Sugar sector welcomes support for ethanol production
The government’s decision to impose an additional differential excise duty of ₹2 per liter on unblended fuel from October 1 will boost the ethanol blending scheme, according to the Indian Sugar Mills’ Association (ISMA).
According to a Ministry of Revenue notification dated February 1, fuel to be classified as blended (with ethanol/methanol) must meet BIS specifications. The actual Petroleum Manufacturing Enterprises (OMC) levy will improve to achieve the blended fuel percentage, which is currently around 10%, and avoid the additional excise duty, the Association said in a press release. .
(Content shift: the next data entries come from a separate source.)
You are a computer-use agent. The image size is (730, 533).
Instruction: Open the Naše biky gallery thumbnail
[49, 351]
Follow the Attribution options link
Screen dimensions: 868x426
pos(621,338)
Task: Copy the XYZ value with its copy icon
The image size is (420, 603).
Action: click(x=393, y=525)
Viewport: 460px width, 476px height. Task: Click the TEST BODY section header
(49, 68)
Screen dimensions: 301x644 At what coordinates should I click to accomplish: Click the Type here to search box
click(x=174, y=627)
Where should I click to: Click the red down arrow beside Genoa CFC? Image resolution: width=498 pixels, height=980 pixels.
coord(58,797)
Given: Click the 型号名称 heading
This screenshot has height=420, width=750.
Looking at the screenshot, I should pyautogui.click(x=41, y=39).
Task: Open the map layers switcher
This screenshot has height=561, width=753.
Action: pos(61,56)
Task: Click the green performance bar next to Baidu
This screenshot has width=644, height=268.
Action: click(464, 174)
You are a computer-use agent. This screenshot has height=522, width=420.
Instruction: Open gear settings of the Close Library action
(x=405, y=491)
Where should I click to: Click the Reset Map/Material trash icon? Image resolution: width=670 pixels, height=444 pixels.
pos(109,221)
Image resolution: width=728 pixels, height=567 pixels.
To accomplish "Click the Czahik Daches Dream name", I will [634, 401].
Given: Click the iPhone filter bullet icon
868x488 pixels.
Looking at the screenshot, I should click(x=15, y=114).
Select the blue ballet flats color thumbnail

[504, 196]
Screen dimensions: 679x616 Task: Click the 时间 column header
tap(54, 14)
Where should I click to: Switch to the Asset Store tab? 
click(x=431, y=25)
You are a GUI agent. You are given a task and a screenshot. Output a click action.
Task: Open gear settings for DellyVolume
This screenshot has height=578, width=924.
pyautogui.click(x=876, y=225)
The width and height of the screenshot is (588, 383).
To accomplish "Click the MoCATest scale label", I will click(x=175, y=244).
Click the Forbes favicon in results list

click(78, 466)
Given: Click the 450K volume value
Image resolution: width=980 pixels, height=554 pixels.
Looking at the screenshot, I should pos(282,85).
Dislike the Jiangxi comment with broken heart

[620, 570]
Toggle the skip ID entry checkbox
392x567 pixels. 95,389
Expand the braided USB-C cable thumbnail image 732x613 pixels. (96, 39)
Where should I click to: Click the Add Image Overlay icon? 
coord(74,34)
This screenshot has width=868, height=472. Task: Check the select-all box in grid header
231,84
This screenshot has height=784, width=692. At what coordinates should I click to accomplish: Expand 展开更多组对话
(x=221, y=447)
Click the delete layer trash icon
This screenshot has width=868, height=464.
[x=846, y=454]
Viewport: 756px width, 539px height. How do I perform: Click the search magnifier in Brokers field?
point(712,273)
In a bid to support the ethanol blending scheme, the government has kept a provision of ₹160 crore in the revised estimate for 2021-2022 and another ₹300 crore in the budget estimate for 2022-23 for the extension of financial aid to sugar refineries for increasing ethanol production capacity. This will stimulate the creation of more ethanol distilleries in the country.
ISMA said in the press release that the Petroleum Marketing Companies (OMC) released the fourth round of EOI indicating a need of around 95 crore liters of ethanol for supply during the season. ethanol 2021-22. This indicates that the quantity was calculated assuming an 11% mix.
The revised estimate for FY 2021-22 also increased the budget allocation for the sugar industry by around ₹2,507 crore from the original budget estimate (from around ₹4,337 crore to ₹6,844 ₹ crores), mainly to settle claims of sweets. under the aid schemes for sugar refineries for 2019-2020 and export aid for the sugar campaign 2020-21. This is a positive decision because almost all of these payments are to be made to cane growers.